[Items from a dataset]

= = = = = = =

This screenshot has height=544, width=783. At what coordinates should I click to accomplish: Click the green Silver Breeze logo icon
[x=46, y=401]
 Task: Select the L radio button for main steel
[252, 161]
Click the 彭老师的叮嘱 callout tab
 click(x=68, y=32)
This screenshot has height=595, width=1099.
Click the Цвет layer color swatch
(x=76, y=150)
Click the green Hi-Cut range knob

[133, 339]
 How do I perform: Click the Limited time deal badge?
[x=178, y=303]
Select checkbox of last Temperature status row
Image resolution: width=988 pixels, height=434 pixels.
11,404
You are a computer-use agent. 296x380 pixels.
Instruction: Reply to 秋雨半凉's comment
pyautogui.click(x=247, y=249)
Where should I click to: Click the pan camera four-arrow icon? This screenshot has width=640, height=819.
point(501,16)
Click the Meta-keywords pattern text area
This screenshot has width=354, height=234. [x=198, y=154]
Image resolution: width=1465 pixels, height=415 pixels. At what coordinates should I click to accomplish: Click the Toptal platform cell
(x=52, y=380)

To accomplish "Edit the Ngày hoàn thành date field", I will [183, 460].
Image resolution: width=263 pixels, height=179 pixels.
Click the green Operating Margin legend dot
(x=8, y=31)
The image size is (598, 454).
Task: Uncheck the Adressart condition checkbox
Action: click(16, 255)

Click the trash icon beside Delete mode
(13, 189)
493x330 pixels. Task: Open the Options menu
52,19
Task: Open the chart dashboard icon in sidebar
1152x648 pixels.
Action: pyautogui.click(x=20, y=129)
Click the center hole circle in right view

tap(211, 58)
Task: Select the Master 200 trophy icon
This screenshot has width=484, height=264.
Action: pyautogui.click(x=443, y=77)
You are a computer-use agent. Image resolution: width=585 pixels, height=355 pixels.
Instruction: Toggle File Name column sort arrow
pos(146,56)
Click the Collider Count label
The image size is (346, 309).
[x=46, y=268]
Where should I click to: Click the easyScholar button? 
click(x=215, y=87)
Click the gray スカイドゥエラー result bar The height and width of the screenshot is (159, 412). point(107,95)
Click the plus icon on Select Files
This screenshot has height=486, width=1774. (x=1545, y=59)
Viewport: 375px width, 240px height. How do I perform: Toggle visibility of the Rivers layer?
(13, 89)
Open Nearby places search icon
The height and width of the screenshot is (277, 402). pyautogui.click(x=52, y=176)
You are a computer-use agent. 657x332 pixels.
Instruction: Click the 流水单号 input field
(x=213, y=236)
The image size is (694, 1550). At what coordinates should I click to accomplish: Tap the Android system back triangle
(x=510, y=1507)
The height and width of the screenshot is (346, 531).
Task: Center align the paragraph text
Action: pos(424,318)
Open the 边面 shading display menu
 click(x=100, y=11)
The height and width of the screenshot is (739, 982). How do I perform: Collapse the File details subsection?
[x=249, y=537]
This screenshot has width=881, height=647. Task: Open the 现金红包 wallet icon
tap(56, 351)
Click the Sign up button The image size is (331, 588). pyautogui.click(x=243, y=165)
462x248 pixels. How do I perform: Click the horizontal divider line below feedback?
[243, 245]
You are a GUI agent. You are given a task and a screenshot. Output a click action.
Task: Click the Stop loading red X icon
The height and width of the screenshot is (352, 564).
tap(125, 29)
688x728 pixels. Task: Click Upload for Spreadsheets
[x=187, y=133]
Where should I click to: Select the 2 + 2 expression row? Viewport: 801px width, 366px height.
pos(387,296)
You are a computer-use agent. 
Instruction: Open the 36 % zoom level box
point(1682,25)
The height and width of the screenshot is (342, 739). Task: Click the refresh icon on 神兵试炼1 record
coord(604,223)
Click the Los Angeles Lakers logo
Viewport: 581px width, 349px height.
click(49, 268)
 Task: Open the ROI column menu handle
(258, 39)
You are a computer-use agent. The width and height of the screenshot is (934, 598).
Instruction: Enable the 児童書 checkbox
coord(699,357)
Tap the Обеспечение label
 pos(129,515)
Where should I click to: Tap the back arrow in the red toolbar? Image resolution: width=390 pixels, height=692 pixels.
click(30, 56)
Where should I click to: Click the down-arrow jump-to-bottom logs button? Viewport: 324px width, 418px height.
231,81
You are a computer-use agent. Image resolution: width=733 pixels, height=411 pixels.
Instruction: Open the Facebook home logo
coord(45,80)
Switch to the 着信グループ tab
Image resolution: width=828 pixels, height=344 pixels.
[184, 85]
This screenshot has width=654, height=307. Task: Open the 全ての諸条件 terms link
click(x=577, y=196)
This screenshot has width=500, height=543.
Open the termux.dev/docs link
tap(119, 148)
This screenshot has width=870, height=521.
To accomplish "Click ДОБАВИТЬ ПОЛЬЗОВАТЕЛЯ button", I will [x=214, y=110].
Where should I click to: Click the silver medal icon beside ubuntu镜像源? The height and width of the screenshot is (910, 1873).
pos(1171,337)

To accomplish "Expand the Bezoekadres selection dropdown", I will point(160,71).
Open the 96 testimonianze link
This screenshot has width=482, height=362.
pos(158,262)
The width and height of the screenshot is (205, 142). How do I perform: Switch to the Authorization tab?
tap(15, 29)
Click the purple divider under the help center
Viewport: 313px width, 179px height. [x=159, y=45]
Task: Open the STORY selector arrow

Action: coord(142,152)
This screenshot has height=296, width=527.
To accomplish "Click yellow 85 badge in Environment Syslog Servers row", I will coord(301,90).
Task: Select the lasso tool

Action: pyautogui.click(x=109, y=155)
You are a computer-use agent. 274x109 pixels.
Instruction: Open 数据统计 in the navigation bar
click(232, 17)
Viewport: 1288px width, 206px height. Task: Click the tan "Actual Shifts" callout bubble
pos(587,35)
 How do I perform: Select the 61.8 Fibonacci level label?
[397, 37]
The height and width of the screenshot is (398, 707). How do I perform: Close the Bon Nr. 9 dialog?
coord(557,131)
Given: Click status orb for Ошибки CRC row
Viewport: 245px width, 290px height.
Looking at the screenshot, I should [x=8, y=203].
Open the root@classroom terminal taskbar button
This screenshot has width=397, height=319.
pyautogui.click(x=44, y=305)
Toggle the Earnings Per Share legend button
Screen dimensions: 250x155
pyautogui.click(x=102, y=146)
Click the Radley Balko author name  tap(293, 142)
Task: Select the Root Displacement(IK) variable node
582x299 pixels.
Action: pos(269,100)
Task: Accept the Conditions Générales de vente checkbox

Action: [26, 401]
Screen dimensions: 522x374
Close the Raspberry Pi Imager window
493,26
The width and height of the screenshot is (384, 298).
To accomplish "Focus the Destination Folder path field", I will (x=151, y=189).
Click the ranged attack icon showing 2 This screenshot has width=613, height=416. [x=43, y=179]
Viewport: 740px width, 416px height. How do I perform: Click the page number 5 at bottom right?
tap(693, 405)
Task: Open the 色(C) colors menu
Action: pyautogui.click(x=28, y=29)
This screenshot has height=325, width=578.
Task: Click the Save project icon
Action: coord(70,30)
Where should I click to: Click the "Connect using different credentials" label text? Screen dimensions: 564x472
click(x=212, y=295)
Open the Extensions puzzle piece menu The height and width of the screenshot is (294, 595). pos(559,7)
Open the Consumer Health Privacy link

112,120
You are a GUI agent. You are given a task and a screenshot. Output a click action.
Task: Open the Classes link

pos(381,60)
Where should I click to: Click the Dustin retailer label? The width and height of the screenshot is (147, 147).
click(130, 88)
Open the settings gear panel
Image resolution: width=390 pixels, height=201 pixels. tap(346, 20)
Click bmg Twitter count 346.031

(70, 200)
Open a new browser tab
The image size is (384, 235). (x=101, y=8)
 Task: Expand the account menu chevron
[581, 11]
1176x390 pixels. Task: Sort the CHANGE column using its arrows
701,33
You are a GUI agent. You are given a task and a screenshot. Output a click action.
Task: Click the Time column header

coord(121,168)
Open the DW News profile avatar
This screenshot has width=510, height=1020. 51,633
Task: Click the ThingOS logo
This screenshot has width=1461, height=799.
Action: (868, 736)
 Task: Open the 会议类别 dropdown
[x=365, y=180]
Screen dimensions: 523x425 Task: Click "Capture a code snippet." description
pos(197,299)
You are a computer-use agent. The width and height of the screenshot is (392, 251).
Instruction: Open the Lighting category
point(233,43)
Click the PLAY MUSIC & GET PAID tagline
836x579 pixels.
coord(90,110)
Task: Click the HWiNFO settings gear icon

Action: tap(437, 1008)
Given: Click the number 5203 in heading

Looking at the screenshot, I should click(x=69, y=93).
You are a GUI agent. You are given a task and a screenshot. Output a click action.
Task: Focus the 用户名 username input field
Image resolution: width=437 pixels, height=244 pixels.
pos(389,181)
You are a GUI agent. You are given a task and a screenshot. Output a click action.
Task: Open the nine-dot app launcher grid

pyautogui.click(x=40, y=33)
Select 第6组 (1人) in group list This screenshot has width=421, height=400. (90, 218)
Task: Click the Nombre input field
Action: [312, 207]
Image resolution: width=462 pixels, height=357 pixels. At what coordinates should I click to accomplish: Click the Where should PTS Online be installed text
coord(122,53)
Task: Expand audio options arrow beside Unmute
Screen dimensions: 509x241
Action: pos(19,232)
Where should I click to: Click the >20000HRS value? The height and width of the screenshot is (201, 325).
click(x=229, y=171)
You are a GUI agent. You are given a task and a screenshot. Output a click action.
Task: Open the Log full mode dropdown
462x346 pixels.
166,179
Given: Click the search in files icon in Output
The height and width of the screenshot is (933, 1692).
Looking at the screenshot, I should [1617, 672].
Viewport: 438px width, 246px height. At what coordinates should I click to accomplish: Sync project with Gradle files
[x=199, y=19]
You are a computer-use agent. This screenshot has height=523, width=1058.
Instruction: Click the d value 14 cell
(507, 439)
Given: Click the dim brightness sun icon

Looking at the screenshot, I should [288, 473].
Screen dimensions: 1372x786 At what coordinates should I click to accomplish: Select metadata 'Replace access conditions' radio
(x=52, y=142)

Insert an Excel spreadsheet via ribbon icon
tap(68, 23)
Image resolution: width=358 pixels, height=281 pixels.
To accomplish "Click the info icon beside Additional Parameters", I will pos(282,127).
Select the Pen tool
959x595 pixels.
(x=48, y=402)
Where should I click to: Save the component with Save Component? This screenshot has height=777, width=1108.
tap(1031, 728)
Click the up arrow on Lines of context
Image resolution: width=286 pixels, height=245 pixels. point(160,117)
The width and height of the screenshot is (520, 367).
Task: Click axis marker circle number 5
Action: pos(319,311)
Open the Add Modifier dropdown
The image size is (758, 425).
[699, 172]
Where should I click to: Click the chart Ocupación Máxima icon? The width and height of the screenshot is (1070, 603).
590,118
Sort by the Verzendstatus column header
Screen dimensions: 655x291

= = = = = = =

TASK GOAL: Your answer must be the lines from the first line of the entries above through the line that contains "Click the gray", written out exactly.

THE ANSWER:
This screenshot has height=544, width=783. At what coordinates should I click to accomplish: Click the green Silver Breeze logo icon
[x=46, y=401]
 Task: Select the L radio button for main steel
[252, 161]
Click the 彭老师的叮嘱 callout tab
 click(x=68, y=32)
This screenshot has height=595, width=1099.
Click the Цвет layer color swatch
(x=76, y=150)
Click the green Hi-Cut range knob

[133, 339]
 How do I perform: Click the Limited time deal badge?
[x=178, y=303]
Select checkbox of last Temperature status row
Image resolution: width=988 pixels, height=434 pixels.
11,404
You are a computer-use agent. 296x380 pixels.
Instruction: Reply to 秋雨半凉's comment
pyautogui.click(x=247, y=249)
Where should I click to: Click the pan camera four-arrow icon? This screenshot has width=640, height=819.
point(501,16)
Click the Meta-keywords pattern text area
This screenshot has width=354, height=234. [x=198, y=154]
Image resolution: width=1465 pixels, height=415 pixels. At what coordinates should I click to accomplish: Click the Toptal platform cell
(x=52, y=380)

To accomplish "Edit the Ngày hoàn thành date field", I will [183, 460].
Image resolution: width=263 pixels, height=179 pixels.
Click the green Operating Margin legend dot
(x=8, y=31)
The image size is (598, 454).
Task: Uncheck the Adressart condition checkbox
Action: click(16, 255)

Click the trash icon beside Delete mode
(13, 189)
493x330 pixels. Task: Open the Options menu
52,19
Task: Open the chart dashboard icon in sidebar
1152x648 pixels.
Action: pyautogui.click(x=20, y=129)
Click the center hole circle in right view

tap(211, 58)
Task: Select the Master 200 trophy icon
This screenshot has width=484, height=264.
Action: pyautogui.click(x=443, y=77)
You are a computer-use agent. Image resolution: width=585 pixels, height=355 pixels.
Instruction: Toggle File Name column sort arrow
pos(146,56)
Click the Collider Count label
The image size is (346, 309).
[x=46, y=268]
Where should I click to: Click the easyScholar button? 
click(x=215, y=87)
Click the gray スカイドゥエラー result bar The height and width of the screenshot is (159, 412). point(107,95)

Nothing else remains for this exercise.